One major prod for merchants is that by implementing SET, any losses incurred from fraud will be picked up by the card-issuing bank, just as they are in face-to-face transactions. As things stand, merchants who conduct non-face-to-face sales - by order, telephone, or the Internet - must foot the bill for fraudulent transactions.

Expedia, for example, announced earlier this month it would take up to a $6 million charge to cover losses from a credit card scam, where credit card numbers that had been stolen from a variety of other places were being used to purchase air tickets on-line. When the stolen-account holders declined to pay for the fraudulent charges, Expedia got stuck with the bill.

"SET had sort of dropped off the planet for a while, and now is struggling to get on the map again," said Alyxia Do, smart card industry analyst at Frost & Sullivan. "The massive amount of scares we've had in the last two months had a major impact."

Many industry observers say SET will prevail in the end, but only once a less complicated version is released. Mr. Robertson said Visa would release a new version by the end of June.

Adam Backenroth, vice president of technology planning at Chase Manhattan Corp. and president of the financial services technology consortium, said it is "very conceivable that there will be a SET."

"If it's something simpler and better, it could definitely become standard," he said. "If you get the critical mass of Visa and MasterCard behind it like the original, and it's a better mechanism, it has a chance for traction."

Mr. Backenroth said MasterCard and Visa "have learned a lot, and it's conceivable they have something in the offing."

One alternative to SET is also making inroads, and some see a competition evolving between the financial industry and the information technology industry.

The Internet Engineering Task Force is promoting its own security provision called the X.509 Public Key Infrastructure standard. While X.509 is a broader standard than SET - it is used to identify people for all activities on-line, not just financial transactions - SET offers tighter security for on-line payments.

American Express Co. is using X.509 with its Blue card, and has authenticated all of its merchants with X.509.

X.509 is "easy to implement, and the merchant doesn't need to add any additional software on their end," an American Express spokeswoman said.

American Express still sits on the technology board of SETCo, the company based in St. Louis that was created to manage and develop the SET protocol. It said it may use SET in the future.

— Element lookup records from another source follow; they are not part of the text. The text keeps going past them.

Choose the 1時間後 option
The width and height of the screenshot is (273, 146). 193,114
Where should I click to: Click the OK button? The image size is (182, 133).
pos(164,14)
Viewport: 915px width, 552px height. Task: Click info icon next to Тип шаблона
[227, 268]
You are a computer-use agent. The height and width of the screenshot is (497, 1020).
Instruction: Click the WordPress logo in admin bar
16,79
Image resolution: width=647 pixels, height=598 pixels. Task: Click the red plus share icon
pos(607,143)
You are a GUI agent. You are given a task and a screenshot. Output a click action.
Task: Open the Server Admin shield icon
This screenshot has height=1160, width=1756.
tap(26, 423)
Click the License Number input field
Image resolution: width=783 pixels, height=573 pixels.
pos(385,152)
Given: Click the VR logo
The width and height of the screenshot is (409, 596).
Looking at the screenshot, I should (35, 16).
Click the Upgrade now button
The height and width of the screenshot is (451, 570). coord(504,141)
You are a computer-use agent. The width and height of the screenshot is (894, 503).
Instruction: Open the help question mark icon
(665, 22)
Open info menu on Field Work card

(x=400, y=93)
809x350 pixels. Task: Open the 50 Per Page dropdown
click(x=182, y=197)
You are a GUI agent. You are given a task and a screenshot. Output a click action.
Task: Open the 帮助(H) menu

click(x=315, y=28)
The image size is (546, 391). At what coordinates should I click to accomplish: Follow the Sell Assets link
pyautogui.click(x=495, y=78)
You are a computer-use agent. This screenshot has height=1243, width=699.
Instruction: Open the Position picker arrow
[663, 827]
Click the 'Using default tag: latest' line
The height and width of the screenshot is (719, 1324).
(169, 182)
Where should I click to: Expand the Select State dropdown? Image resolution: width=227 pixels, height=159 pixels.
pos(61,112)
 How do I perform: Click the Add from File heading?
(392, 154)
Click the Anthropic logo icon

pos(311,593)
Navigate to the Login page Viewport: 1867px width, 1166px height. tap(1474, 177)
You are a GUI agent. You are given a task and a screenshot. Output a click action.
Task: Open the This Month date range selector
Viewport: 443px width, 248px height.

Both SET and X.509 "use the same fundamental idea of a PKI - they just do it differently," said Henry Dreifus, a data security consultant in Orlando, Fla. "There's a debate and I don't know if the X.509 world is going to win or the SET world will win."

SET has made strides overseas - MasterCard has nearly 100 merchants using the technology in Finland alone - but banks and on-line retailers in the United States have shown little interest in a technology many see as cumbersome and costly.

Audri Lanford, co-editor of Internet Scambusters, a monthly newsletter about Internet fraud, said merchants are starting to acknowledge the need for a standard to combat fraud, and that SET "has the characteristics to be the best one to do that at this point."

Right now, the only U.S seller using SET is the Treasury Department's Bureau of Public Debit, which last November put up a Web site to sell savings bonds.

The Bureau worked with MasterCard and International Business Machines Corp. to install its SET-compliant Web site. Mellon Corp. was chosen as the acquiring bank, and its employees participated in a pilot before the site was officially launched.

The Bureau said more than 210,000 people visited the Web site in its first three months, and bought more than $15.5 million worth of bonds.

"While we had examined other encryption technology, we really felt that SET's authentication measures made it a superior security option," said Wally Earnest, director of the division of staff services at the Bureau's savings bond operations office.